--- Begin ---

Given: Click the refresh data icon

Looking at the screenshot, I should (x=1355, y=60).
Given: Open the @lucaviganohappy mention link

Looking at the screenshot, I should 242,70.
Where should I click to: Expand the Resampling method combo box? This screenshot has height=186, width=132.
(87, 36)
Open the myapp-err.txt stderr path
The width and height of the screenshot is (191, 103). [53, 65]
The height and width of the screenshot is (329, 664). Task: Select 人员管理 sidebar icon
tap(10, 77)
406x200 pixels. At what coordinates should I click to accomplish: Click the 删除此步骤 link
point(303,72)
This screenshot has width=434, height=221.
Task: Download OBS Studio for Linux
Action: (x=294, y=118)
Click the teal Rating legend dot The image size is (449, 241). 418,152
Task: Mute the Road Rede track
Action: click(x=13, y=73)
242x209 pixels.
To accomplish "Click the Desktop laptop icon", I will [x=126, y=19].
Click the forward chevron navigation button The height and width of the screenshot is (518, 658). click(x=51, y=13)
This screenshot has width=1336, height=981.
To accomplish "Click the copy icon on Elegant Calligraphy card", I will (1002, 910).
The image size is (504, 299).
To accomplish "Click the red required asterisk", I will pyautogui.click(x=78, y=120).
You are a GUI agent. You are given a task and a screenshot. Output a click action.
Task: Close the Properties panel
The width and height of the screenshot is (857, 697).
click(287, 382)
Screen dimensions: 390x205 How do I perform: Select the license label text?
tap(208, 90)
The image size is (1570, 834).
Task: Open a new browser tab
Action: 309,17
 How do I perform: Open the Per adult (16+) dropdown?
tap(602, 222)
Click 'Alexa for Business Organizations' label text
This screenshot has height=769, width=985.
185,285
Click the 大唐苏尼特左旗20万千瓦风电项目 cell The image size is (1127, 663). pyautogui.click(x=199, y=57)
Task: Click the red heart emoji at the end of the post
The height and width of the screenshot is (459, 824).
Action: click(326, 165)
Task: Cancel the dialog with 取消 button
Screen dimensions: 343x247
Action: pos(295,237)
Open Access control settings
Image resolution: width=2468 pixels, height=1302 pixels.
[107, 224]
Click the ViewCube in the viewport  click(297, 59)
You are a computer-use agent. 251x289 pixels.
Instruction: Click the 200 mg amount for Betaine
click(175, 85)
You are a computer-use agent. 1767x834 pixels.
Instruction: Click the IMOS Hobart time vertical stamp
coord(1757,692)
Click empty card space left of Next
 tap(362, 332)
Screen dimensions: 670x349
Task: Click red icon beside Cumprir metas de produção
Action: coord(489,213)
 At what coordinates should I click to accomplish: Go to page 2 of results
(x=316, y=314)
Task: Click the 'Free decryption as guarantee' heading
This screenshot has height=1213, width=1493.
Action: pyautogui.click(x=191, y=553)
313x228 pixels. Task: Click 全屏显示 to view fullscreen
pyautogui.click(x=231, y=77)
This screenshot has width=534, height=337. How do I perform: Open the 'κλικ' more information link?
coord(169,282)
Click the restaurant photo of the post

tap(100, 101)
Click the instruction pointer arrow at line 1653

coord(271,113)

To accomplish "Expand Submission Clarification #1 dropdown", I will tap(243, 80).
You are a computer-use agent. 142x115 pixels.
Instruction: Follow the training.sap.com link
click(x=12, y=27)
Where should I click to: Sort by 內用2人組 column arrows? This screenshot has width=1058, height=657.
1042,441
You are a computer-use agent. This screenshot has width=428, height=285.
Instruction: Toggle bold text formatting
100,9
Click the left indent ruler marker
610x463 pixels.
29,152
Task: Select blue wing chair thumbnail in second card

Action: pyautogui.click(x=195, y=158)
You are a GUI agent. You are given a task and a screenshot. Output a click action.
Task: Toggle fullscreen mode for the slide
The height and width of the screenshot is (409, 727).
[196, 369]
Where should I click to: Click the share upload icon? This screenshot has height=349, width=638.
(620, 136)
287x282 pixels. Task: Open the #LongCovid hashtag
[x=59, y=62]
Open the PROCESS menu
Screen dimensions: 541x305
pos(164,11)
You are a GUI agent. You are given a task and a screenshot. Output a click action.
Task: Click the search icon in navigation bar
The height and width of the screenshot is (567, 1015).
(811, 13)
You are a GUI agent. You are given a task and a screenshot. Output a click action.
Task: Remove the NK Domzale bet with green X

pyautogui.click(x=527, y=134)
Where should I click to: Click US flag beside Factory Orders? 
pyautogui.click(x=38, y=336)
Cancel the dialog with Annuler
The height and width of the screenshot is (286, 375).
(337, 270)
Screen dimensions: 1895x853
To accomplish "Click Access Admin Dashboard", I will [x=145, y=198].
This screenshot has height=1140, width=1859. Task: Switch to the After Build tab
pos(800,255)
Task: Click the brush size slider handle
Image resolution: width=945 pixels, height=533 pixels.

--- End ---

Format the part of the entries that opens with the line containing "Task: Select blue" and closes with the line containing "pos(164,11)" as a JSON list of strings, one string per line and blank lines left out.

[
  "Task: Select blue wing chair thumbnail in second card",
  "Action: pyautogui.click(x=195, y=158)",
  "You are a GUI agent. You are given a task and a screenshot. Output a click action.",
  "Task: Toggle fullscreen mode for the slide",
  "The height and width of the screenshot is (409, 727).",
  "[196, 369]",
  "Where should I click to: Click the share upload icon? This screenshot has height=349, width=638.",
  "(620, 136)",
  "287x282 pixels. Task: Open the #LongCovid hashtag",
  "[x=59, y=62]",
  "Open the PROCESS menu",
  "Screen dimensions: 541x305",
  "pos(164,11)"
]